我的实验室先前鉴定了H3 K4甲基转移酶MLL 3和MLL 4（Cho YW，JBC 2007）和H3 K27脱甲基酶UTX和JMJD 3（Hong S，PNAS 2007）。使用核蛋白PTIP作为诱饵，我们从细胞核中分离了含有H3 K4甲基转移酶MLL 3/MLL 4、H3 K27脱甲基酶UTX、PTIP和新蛋白PA 1的蛋白复合物（Cho YW，JBC 2007）。此外，我们表明PTIP是PPAR和C/EBP表达和脂肪形成所需的（Cho，YW，Cell Metab 2009）。为了了解MLL 3/MLL 4和相关因子的生理作用，我们在小鼠中敲除了MLL 3、MLL 4、UTX和PA 1。由于它们的胚胎致死性，我们已经产生了MLL 4、UTX和PA 1的条件性敲除（KO）。通过将这些条件性KO与Myf 5-Cre小鼠杂交，我们发现MLL 4、PTIP和PA 1对于脂肪形成是必需的，而UTX是必需的。为了研究UTX的功能，我们转向小鼠胚胎干细胞（ES）。我们发现UTX控制ES细胞分化和早期胚胎发育，而不依赖于H3 K27脱甲基酶活性（Wang C，PNAS 2012）。为了理解UTX的H3 K27脱甲基酶活性的生物学作用，我们产生了酶死亡的UTX敲入小鼠。我们最近将MLL 3/MLL 4鉴定为H3 K4单甲基转移酶和二甲基转移酶，其对于细胞分化期间的增强子活化是必需的（Lee JE，eLife 2013）。
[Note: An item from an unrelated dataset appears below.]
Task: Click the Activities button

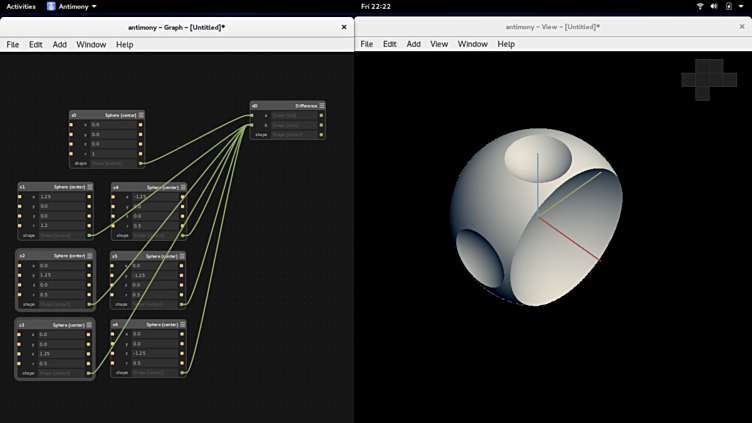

增强子在细胞类型特异性基因表达中起核心作用，并由H3 K4 me 1/2标记。活性增强子进一步由H3 K27 ac标记。然而，负责增强子上的H3 K4 me 1/2的甲基转移酶仍然难以捉摸。此外，这些酶如何在增强子上发挥作用以调节细胞类型特异性基因表达尚不清楚。我们确定MLL 4作为一个主要的哺乳动物H3 K4单-和二甲基转移酶与MLL 3的部分功能冗余。使用脂肪生成和肌生成作为模型系统，我们表明MLL 4表现出细胞类型和分化阶段特异性基因组结合，并主要定位于增强子上。MLL 4在分化期间与谱系决定转录因子（TF）共定位在活性增强子上。MLL 4的缺失显著降低增强子上的H3 K4 me 1/2、H3 K27 ac、介体和聚合酶II（Pol II）水平，并导致细胞类型特异性基因表达和细胞分化的严重缺陷。总之，这些发现将MLL 3/MLL 4鉴定为细胞分化期间增强子活化所必需的主要哺乳动物H3 K4单甲基转移酶和二甲基转移酶。